━━━━━ Record excerpts

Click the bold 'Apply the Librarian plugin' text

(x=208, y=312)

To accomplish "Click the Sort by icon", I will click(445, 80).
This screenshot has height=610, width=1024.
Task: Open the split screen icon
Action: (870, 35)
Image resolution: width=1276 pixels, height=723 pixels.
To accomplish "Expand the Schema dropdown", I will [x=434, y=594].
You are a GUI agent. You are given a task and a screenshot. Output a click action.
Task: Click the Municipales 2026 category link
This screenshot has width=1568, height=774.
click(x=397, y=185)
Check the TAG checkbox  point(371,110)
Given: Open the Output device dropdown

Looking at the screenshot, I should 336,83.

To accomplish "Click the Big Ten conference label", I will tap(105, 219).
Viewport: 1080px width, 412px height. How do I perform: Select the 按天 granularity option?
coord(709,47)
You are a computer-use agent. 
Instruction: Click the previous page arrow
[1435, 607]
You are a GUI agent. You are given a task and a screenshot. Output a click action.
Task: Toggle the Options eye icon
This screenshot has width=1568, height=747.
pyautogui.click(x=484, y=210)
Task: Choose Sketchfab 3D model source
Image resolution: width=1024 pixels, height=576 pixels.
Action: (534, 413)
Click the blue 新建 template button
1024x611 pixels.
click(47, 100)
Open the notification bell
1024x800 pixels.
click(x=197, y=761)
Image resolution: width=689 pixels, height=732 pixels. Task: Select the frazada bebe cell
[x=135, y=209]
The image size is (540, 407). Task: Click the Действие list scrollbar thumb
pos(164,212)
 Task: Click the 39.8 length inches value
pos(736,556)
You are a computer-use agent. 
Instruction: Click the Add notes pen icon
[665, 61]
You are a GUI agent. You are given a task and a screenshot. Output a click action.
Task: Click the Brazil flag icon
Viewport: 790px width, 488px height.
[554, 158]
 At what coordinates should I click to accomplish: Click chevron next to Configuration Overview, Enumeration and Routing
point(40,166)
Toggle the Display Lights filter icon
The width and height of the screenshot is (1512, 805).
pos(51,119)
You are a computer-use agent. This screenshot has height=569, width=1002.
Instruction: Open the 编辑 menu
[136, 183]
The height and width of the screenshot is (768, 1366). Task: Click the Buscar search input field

━━━━━━━━━━

What you need to do
A verbatim copy of all the records is to be produced.

Task result
Click the bold 'Apply the Librarian plugin' text

(x=208, y=312)

To accomplish "Click the Sort by icon", I will click(445, 80).
This screenshot has height=610, width=1024.
Task: Open the split screen icon
Action: (870, 35)
Image resolution: width=1276 pixels, height=723 pixels.
To accomplish "Expand the Schema dropdown", I will [x=434, y=594].
You are a GUI agent. You are given a task and a screenshot. Output a click action.
Task: Click the Municipales 2026 category link
This screenshot has width=1568, height=774.
click(x=397, y=185)
Check the TAG checkbox  point(371,110)
Given: Open the Output device dropdown

Looking at the screenshot, I should 336,83.

To accomplish "Click the Big Ten conference label", I will tap(105, 219).
Viewport: 1080px width, 412px height. How do I perform: Select the 按天 granularity option?
coord(709,47)
You are a computer-use agent. 
Instruction: Click the previous page arrow
[1435, 607]
You are a GUI agent. You are given a task and a screenshot. Output a click action.
Task: Toggle the Options eye icon
This screenshot has width=1568, height=747.
pyautogui.click(x=484, y=210)
Task: Choose Sketchfab 3D model source
Image resolution: width=1024 pixels, height=576 pixels.
Action: (534, 413)
Click the blue 新建 template button
1024x611 pixels.
click(47, 100)
Open the notification bell
1024x800 pixels.
click(x=197, y=761)
Image resolution: width=689 pixels, height=732 pixels. Task: Select the frazada bebe cell
[x=135, y=209]
The image size is (540, 407). Task: Click the Действие list scrollbar thumb
pos(164,212)
 Task: Click the 39.8 length inches value
pos(736,556)
You are a computer-use agent. 
Instruction: Click the Add notes pen icon
[665, 61]
You are a GUI agent. You are given a task and a screenshot. Output a click action.
Task: Click the Brazil flag icon
Viewport: 790px width, 488px height.
[554, 158]
 At what coordinates should I click to accomplish: Click chevron next to Configuration Overview, Enumeration and Routing
point(40,166)
Toggle the Display Lights filter icon
The width and height of the screenshot is (1512, 805).
pos(51,119)
You are a computer-use agent. This screenshot has height=569, width=1002.
Instruction: Open the 编辑 menu
[136, 183]
The height and width of the screenshot is (768, 1366). Task: Click the Buscar search input field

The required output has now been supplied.